We also compared the effect of different \(g_t\) values in one-round experiment, as reported in Table 7. Setting \(g_t\) 2 achieves the optimal balance between scale and quality. It generated 490 dialogues and achieved the best overall performance across various diversity metrics. Setting \(g_t\) 1 also generated a substantial amount of data (374 dialogues), but its diversity metrics (particularly DD and SD) were slightly lower. Setting \(g_t\) 4 led to severe over-filtering, ultimately retaining only 95 dialogues. Its exceptionally high diversity metric values are statistical artifacts caused by the small sample size. This demonstrates that overly strict filtering criteria significantly impair the efficiency and scale of data generation. Therefore, in order to determine the optimal threshold, the following aspects should be considered: ensuring the basic interactive structure of dialogues, effectively filtering out low-quality samples, and maximizing the scale and efficiency of data generation.

Table 7 Comparison of minimal dialogue turns threshold.

In addition, we have observed that most of the failure cases in the experiment were filtered by the dialogue length threshold. Without the limitation or filtering by dialogue length, the generated dialogue may become too long and degrade significantly as LLM can fall into a meaningless repetitive cycle in the later stages of the dialogue, resulting in lengthy and ineffective text content, e.g., the doctor keeps saying similar contents such as “Wish you all the best” or repeats asking similar questions. Overall, the post-processing workflow successfully captures and removes such samples through the parameter thresholds, ensuring the quality of the final dataset.

Conclusions

This paper presents an automated framework to generate medical dialogue corpus for Medical Chinese Test. The framework involves building manual exemplar instructions and an automated pipeline for iteratively refining machine-generated instructions. To ensure diversity and relevance in the instructions, we introduce Maximal Marginal Relevance (MMR) and K-means clustering for effective sampling. By incorporating domain-specific knowledge and adopting the sampling strategy, we have successfully constructed a high-quality medical dialogue dataset of 20k examples that basically meets the guidelines of Medical Chinese Test (MCT). In terms of both objective and subjective indicators, the generated dataset MCT-Chat is proved comparable to real-world medical datasets.

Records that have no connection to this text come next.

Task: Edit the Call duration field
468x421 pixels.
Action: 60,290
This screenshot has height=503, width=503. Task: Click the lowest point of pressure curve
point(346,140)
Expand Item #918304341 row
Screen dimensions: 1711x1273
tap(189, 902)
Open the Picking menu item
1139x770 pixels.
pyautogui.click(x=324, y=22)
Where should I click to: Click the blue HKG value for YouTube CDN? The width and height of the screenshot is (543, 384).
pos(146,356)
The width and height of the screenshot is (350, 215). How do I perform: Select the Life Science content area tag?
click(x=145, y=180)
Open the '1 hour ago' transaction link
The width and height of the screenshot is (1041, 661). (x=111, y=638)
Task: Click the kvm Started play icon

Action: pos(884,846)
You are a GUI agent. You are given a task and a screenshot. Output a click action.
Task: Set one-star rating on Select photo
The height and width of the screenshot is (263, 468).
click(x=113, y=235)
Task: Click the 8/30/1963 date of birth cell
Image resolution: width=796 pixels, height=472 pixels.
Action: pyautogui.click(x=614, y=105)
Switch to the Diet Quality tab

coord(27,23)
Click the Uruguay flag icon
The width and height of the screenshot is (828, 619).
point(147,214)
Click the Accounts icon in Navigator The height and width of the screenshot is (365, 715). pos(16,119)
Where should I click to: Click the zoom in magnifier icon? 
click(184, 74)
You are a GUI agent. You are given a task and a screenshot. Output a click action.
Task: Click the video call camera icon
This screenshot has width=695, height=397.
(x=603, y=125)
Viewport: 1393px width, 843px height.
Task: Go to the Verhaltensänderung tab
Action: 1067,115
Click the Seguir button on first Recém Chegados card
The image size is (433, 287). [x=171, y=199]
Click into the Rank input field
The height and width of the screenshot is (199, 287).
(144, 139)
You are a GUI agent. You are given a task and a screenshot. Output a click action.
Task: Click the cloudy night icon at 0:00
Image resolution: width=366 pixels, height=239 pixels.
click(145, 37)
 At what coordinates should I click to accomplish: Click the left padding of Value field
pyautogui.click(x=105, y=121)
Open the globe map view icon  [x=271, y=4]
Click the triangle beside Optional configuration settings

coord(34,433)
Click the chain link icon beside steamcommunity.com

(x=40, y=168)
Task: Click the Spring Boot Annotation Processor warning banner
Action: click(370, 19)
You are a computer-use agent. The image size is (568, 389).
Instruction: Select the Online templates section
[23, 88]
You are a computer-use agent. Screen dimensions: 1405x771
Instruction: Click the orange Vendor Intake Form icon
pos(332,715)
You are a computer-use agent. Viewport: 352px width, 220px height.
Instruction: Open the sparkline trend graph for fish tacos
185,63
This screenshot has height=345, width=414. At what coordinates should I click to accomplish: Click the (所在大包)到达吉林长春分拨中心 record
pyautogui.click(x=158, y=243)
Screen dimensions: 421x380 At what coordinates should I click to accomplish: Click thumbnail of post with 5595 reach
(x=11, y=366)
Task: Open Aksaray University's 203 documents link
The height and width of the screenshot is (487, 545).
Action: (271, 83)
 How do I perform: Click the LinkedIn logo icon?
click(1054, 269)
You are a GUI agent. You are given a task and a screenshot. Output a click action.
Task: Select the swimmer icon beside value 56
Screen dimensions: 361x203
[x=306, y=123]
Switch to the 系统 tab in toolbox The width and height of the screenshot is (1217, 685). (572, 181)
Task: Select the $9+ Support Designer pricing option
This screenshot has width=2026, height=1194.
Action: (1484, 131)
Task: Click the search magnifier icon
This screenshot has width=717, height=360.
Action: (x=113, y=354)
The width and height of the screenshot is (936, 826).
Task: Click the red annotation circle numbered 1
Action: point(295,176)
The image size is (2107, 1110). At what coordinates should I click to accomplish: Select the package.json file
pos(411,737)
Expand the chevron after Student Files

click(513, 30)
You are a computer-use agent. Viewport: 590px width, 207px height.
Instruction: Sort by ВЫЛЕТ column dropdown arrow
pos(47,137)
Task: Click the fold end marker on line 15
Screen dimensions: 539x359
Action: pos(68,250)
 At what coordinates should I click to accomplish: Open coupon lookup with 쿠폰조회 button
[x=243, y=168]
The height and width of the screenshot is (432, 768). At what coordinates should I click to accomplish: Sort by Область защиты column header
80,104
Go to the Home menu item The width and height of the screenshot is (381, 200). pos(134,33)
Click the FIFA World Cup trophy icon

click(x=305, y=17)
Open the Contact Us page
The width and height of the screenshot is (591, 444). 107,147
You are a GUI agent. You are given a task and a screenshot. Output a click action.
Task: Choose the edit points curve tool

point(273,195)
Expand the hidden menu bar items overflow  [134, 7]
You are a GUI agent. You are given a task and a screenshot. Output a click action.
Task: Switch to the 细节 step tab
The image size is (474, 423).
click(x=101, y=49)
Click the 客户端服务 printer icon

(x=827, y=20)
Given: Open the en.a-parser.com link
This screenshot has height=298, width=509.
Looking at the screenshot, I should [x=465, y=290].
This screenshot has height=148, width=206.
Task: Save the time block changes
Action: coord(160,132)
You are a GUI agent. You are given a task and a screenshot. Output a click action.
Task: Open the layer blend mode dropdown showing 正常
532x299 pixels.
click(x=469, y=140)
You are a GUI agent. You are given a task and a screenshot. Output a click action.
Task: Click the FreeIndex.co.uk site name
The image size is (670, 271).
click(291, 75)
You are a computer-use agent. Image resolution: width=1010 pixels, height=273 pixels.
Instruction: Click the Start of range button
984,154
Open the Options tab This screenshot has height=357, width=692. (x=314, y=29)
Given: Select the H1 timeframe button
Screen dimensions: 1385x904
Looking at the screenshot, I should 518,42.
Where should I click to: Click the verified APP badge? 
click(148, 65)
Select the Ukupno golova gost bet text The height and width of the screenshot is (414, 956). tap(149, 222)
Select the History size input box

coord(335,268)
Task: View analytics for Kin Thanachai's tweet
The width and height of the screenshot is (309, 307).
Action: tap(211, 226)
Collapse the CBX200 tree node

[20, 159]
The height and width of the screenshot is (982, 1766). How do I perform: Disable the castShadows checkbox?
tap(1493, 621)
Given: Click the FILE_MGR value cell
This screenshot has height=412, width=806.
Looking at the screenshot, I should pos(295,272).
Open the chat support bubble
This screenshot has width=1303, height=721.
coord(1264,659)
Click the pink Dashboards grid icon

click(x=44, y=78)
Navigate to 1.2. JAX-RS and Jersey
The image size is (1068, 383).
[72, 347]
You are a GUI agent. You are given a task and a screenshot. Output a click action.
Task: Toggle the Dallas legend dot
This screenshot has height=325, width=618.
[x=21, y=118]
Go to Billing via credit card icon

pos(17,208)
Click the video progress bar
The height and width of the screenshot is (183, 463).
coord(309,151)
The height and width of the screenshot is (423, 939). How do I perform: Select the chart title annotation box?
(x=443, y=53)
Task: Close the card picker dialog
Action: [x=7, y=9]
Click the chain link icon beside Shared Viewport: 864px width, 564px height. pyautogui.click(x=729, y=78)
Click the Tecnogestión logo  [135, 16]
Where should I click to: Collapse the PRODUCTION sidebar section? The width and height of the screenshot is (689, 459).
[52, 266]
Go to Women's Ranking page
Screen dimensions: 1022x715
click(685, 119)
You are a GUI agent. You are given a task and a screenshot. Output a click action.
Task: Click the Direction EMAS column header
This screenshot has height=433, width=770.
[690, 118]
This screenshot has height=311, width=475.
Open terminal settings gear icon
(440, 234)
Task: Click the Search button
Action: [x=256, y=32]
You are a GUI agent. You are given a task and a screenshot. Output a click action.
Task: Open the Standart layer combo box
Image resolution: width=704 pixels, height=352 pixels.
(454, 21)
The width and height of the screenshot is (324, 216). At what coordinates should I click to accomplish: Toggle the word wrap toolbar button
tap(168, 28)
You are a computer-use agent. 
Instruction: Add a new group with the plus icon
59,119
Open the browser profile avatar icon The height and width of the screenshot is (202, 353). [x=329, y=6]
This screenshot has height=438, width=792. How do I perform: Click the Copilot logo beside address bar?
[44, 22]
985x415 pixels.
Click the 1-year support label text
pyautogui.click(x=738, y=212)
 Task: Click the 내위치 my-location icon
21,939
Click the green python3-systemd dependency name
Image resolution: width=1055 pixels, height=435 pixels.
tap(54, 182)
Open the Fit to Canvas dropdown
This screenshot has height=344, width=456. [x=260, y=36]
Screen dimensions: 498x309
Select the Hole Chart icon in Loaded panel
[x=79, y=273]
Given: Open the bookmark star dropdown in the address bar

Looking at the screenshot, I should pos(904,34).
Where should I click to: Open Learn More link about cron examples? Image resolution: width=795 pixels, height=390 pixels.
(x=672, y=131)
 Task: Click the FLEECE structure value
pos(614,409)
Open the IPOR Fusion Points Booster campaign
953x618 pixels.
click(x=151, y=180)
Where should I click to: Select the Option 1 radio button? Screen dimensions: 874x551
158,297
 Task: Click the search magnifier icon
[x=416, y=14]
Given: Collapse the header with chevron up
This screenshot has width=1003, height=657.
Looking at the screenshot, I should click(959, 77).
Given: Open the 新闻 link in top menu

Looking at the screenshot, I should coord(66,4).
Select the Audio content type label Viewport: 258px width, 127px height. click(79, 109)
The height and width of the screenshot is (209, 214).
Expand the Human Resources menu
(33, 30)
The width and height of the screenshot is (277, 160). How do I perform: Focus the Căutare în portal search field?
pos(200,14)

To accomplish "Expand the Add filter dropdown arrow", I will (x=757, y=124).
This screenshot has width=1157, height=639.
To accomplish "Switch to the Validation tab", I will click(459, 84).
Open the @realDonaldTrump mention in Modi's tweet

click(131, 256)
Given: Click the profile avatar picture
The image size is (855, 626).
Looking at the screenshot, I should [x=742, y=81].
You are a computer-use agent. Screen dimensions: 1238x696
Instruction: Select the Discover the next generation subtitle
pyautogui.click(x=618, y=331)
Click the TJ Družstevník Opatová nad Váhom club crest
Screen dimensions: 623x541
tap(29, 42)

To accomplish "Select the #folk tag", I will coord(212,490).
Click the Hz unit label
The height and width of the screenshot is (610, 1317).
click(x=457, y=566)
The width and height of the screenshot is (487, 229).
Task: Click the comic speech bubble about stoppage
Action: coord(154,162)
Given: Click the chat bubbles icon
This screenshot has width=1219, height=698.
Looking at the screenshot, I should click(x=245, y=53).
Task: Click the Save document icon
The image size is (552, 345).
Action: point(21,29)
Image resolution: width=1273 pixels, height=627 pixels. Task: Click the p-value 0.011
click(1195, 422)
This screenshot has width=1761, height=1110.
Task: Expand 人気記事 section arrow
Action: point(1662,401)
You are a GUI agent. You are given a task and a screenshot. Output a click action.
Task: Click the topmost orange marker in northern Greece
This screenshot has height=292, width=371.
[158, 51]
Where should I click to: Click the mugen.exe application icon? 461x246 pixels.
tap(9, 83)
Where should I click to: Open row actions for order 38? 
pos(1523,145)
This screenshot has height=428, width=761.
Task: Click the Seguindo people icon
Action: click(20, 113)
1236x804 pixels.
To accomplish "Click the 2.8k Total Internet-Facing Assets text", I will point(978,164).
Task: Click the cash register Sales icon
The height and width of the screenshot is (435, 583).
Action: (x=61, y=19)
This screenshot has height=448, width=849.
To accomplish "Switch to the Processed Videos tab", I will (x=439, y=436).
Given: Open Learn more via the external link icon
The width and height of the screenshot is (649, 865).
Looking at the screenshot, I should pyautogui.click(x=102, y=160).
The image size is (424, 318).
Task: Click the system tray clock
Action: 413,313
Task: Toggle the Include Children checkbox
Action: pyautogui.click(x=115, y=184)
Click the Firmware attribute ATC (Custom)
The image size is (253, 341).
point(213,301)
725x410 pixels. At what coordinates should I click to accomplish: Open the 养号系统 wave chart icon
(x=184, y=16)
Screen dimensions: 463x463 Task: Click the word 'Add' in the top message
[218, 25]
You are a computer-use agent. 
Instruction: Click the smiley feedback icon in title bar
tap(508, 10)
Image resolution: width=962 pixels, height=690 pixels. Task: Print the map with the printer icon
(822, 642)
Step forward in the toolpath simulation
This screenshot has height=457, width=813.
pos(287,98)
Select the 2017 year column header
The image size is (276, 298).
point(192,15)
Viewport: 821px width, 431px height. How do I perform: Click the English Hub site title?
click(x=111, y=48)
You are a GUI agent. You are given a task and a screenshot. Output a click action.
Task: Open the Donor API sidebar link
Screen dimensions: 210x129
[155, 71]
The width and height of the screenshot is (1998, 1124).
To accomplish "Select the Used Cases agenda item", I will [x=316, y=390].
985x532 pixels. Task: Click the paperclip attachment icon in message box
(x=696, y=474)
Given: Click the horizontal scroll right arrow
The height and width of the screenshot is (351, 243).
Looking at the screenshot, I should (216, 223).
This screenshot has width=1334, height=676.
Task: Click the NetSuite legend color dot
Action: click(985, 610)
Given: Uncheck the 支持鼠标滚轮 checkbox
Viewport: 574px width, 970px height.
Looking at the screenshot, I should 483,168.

In the current framework, each of the main four stages can be further refined towards better performance. For example, K-means can be replaced with more sophisticated clustering approaches, e.g. graph clustering for its ability in capturing complex semantic dependencies. In the future, we would like to expand the framework to multilingual and multicultural medical dialogues, ensuring alignment with regional guidelines while preserving the data quality. Besides, it is worth considering the integration of dynamic knowledge updates to adapt to evolving scenarios, and such enhancements can further improve the applicability of the generated corpora in real-world medical settings.